This blog summarizes the work that I have done in the field of imaging science.
Trained musicians transcribe music into written notation all the time, even for professionals, complex music can be an arduous task. Performing this task with a computer makes music transcription easier, because of this it is a challenging problem and topic of active research. Music is very complex, and preforming computational analysis with the accuracy of the human ear has yet to be accomplished.
The same image processing techniques that occur when analyzing satellite images, incidentally, can be used to analyze musical pieces. An image is a 3-dimensional representation of information at a scene: color, length, and width. Music however, is a a 2-dimensional representation of information which includes pitch and time. In order to make music analogous to images we could wrap the temporal dimension to synthesize another dimension.
Imagine drawing a line through each pixel starting at the top left and proceeding down in a backgrounds “S” motion. That is how I can create an image from a musical selection.
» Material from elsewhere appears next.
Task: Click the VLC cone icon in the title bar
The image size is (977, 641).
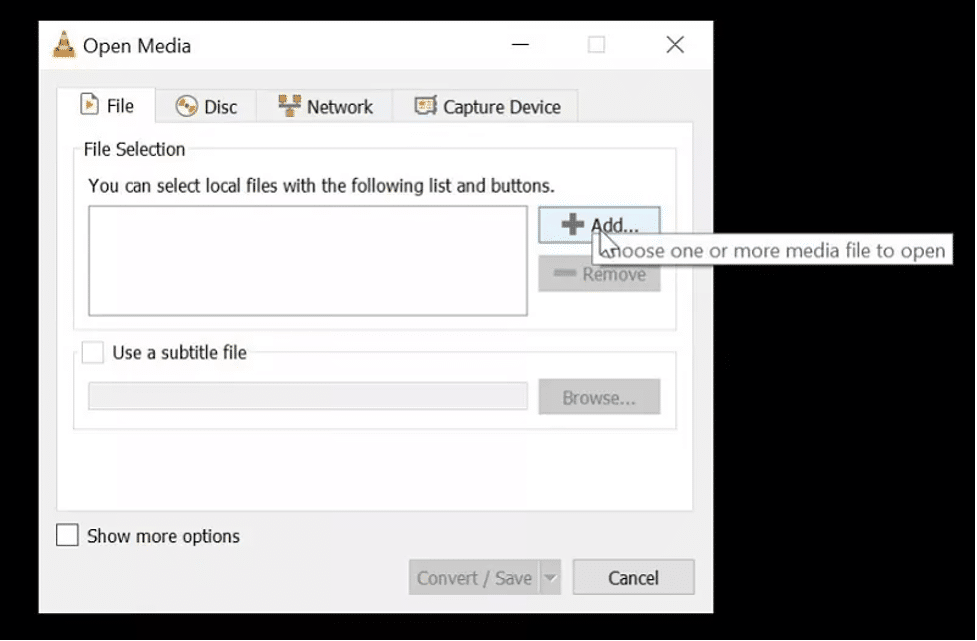Action: point(62,45)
Now that I have music represented as an image I can use an image analysis tool called spectral unmixing. This algorithm determines the percent abundance of every possible material that could be present in each pixel. Applying this method to music tells us what instruments and which notes are played at each instant in time. Which would allow the musical selection to be transcribed by a computer. Currently, I have attempted to use the STFT, Short Time Fourier Transform, and Matlab to preform the analysis. In the future, other methods could be explored, possibly the Wavelet transform or ENVI, a hyper spectral image processing software.